**WHAT YOU NEED TO DO:**
Could you transcribe the whole listing, keeping every line exactly the same?

**PROVIDED DATA:**
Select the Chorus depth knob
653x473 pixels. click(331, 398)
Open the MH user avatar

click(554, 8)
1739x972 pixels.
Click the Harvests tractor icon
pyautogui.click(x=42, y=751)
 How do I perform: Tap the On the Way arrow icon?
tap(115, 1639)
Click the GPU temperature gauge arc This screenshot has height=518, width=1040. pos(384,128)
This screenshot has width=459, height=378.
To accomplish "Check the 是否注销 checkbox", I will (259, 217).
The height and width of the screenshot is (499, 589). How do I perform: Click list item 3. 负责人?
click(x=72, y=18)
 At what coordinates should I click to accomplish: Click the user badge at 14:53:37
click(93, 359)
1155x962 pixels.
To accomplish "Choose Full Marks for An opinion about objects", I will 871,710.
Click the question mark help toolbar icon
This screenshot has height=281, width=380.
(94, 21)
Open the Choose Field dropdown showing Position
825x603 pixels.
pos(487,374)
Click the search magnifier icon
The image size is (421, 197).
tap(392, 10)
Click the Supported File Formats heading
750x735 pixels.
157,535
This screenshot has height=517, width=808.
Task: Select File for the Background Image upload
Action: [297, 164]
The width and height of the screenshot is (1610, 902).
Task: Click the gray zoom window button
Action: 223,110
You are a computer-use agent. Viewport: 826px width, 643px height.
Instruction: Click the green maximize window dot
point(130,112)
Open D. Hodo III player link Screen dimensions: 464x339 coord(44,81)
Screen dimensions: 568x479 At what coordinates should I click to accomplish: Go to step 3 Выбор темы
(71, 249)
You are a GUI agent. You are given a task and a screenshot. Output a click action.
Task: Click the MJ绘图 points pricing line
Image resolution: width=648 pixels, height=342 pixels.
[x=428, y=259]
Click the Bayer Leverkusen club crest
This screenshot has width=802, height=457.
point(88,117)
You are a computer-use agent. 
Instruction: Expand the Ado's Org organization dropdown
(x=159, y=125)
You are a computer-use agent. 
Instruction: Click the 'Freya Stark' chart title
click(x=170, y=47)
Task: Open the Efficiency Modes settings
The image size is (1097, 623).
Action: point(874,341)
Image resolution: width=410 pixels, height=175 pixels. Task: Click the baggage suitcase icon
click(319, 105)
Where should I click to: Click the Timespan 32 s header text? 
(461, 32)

**ANSWER SECTION:**
Select the Chorus depth knob
653x473 pixels. click(331, 398)
Open the MH user avatar

click(554, 8)
1739x972 pixels.
Click the Harvests tractor icon
pyautogui.click(x=42, y=751)
 How do I perform: Tap the On the Way arrow icon?
tap(115, 1639)
Click the GPU temperature gauge arc This screenshot has height=518, width=1040. pos(384,128)
This screenshot has width=459, height=378.
To accomplish "Check the 是否注销 checkbox", I will (259, 217).
The height and width of the screenshot is (499, 589). How do I perform: Click list item 3. 负责人?
click(x=72, y=18)
 At what coordinates should I click to accomplish: Click the user badge at 14:53:37
click(93, 359)
1155x962 pixels.
To accomplish "Choose Full Marks for An opinion about objects", I will 871,710.
Click the question mark help toolbar icon
This screenshot has height=281, width=380.
(94, 21)
Open the Choose Field dropdown showing Position
825x603 pixels.
pos(487,374)
Click the search magnifier icon
The image size is (421, 197).
tap(392, 10)
Click the Supported File Formats heading
750x735 pixels.
157,535
This screenshot has height=517, width=808.
Task: Select File for the Background Image upload
Action: [297, 164]
The width and height of the screenshot is (1610, 902).
Task: Click the gray zoom window button
Action: 223,110
You are a computer-use agent. Viewport: 826px width, 643px height.
Instruction: Click the green maximize window dot
point(130,112)
Open D. Hodo III player link Screen dimensions: 464x339 coord(44,81)
Screen dimensions: 568x479 At what coordinates should I click to accomplish: Go to step 3 Выбор темы
(71, 249)
You are a GUI agent. You are given a task and a screenshot. Output a click action.
Task: Click the MJ绘图 points pricing line
Image resolution: width=648 pixels, height=342 pixels.
[x=428, y=259]
Click the Bayer Leverkusen club crest
This screenshot has width=802, height=457.
point(88,117)
You are a computer-use agent. 
Instruction: Expand the Ado's Org organization dropdown
(x=159, y=125)
You are a computer-use agent. 
Instruction: Click the 'Freya Stark' chart title
click(x=170, y=47)
Task: Open the Efficiency Modes settings
The image size is (1097, 623).
Action: point(874,341)
Image resolution: width=410 pixels, height=175 pixels. Task: Click the baggage suitcase icon
click(319, 105)
Where should I click to: Click the Timespan 32 s header text? 
(461, 32)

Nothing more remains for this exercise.